Dalam seminar yang digelar Lembaga Bantuan Hukum (LBH) Surabaya bekerja sama dengan Legal Development Facility (LDF) Indonesia-Australia itu, pembicara dan peserta juga mengadakan lokakarya untuk membahas draft RUU Tipikor versi pemerintah dan draft RUU Tipikor versi masyarakat.

Saat ini, draft RUU Tipikor masih berada di DepkumHAM dan belum disampaikan ke DPR RI, sedangkan RUU Peradilan Tipikor sudah berada di Komisi III DPR RI dengan batas waktu pembahasan hingga 31 Desember 2009.

Menurut wakil dekan di FH Unair Surabaya itu, upaya menghambat KPK dengan batasan kiprah hanya sampai pada tahap penyidikan dalam menangani perkara korupsi itu akan berbenturan dengan UU KPK yang hingga kini masih berlaku atau belum dicabut.

"Kalau hambatan adanya hakim adhoc di daerah-daerah dalam RUU Peradilan Tipikor, karena DPR akan dirugikan bila ada hakim adhoc Tipikor di daerah-daerah. Kalau sampai hakim adhoc ada di daerah-daerah, maka akan banyak anggota DPR/DPRD yang masuk penjara," katanya.
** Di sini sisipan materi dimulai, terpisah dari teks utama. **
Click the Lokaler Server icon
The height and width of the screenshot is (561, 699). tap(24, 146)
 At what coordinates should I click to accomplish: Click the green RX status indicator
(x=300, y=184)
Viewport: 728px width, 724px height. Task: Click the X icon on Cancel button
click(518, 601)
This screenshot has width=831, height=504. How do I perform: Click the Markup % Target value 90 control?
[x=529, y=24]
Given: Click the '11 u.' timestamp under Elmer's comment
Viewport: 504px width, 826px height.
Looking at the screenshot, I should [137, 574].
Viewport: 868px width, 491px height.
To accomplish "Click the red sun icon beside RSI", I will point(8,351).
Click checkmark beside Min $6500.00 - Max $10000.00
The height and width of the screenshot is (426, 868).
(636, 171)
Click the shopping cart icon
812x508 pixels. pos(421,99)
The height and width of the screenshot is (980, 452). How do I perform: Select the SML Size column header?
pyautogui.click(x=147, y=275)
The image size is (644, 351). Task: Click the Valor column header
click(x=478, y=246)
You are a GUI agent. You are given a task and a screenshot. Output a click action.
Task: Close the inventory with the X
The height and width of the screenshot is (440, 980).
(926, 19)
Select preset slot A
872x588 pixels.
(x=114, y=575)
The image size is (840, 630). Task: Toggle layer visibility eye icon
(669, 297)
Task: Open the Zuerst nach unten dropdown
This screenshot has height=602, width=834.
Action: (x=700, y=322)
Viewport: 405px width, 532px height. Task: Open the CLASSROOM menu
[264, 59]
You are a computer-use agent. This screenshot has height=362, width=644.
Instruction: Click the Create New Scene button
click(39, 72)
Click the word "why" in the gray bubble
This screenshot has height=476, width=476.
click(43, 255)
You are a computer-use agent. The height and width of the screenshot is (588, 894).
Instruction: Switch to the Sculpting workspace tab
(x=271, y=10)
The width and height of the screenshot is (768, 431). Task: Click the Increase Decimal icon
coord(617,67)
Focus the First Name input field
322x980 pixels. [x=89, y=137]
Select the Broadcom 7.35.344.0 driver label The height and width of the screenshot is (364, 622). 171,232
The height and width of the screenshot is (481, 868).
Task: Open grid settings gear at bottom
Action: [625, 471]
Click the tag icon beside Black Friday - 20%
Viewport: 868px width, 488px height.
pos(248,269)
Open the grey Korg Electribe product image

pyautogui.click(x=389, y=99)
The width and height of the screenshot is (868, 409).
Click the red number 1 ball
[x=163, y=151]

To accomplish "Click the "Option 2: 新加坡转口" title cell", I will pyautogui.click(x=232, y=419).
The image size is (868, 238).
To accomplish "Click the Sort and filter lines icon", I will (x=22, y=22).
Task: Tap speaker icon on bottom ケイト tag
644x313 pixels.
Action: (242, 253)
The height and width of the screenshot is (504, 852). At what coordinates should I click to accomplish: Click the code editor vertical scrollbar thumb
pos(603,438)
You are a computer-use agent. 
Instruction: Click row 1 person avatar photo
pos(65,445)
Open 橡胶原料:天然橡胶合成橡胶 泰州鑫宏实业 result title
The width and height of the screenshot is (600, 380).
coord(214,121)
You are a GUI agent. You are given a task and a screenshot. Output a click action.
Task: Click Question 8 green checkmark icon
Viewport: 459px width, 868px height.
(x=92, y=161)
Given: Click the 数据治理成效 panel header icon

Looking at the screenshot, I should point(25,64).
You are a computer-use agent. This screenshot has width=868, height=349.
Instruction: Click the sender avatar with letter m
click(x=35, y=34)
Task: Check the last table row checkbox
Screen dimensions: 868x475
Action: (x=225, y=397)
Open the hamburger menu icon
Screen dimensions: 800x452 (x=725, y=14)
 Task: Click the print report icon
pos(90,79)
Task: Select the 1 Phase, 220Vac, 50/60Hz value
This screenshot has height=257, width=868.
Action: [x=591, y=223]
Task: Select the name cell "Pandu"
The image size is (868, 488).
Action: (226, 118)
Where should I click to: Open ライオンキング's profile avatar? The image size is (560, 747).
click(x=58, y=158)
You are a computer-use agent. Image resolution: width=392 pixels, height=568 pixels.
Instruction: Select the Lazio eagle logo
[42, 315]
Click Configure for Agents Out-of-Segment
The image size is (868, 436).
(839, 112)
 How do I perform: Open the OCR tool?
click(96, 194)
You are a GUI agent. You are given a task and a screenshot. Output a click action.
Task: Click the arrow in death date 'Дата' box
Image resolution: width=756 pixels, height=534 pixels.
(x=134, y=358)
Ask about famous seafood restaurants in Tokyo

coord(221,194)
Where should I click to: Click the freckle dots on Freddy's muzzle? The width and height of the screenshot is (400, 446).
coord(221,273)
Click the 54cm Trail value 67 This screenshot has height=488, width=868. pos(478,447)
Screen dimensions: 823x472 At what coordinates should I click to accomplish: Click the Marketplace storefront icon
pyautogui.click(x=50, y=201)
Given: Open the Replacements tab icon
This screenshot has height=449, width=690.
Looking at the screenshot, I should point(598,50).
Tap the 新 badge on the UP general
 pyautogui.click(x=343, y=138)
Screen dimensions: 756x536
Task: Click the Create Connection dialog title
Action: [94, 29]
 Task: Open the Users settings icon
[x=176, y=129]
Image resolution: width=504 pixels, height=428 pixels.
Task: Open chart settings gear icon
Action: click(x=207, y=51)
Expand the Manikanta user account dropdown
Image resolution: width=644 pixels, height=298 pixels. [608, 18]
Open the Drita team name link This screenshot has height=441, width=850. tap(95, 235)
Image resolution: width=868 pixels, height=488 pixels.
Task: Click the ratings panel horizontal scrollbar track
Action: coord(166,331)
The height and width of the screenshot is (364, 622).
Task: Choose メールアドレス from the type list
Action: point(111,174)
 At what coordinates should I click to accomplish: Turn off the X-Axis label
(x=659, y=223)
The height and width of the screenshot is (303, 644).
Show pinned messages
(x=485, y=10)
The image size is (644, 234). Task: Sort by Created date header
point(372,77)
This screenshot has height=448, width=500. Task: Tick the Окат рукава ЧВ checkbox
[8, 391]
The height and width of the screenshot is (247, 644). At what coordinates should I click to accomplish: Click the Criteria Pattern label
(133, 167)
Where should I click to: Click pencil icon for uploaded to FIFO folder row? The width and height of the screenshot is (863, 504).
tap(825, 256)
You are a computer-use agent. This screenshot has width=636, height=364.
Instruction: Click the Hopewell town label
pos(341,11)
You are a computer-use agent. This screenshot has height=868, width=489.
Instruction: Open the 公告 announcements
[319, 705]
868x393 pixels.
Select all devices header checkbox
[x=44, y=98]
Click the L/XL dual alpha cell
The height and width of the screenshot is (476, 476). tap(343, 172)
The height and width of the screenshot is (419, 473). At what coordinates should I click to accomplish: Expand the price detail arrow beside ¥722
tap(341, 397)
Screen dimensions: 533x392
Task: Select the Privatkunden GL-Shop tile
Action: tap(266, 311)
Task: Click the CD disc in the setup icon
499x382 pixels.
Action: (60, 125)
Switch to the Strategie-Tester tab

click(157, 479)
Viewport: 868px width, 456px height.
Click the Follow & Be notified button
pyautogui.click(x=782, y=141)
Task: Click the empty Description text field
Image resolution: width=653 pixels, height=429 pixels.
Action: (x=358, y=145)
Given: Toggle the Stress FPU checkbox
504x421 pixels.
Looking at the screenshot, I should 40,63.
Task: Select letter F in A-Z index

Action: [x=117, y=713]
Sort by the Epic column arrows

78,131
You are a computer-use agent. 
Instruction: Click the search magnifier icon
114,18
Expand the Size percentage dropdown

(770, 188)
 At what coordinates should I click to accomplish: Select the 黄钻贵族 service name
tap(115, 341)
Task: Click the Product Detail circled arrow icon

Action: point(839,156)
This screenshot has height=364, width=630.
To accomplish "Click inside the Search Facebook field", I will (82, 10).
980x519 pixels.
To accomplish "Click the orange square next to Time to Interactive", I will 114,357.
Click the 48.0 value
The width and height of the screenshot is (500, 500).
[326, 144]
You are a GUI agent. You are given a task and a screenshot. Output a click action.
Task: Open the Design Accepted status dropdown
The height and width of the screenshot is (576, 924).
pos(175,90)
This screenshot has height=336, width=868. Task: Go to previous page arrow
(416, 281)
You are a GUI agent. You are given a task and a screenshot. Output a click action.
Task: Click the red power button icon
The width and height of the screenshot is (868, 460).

Namun, katanya, tarik ulur pembahasan RUU Peradilan Tipikor dan RUU Tipikor itu cukup alot, karena kedua RUU itu memang menyangkut kepentingan politik dari elite politik di DPR/DPRD, akibat banyaknya anggota DPR/DPRD yang terjerat kasus korupsi.

"Karena itu, pembahasan RUU Peradilan Tipikor sengaja dibuat lambat. Saya kira hal yang sama juga akan dilakukan DPR untuk RUU Tipikor bila RUU yang sampai saat ini masih ada di Depkumham sudah sampai ke tangan DPR. Jadi, DPR sebenarnya menghambat penegakan hukum juga," katanya.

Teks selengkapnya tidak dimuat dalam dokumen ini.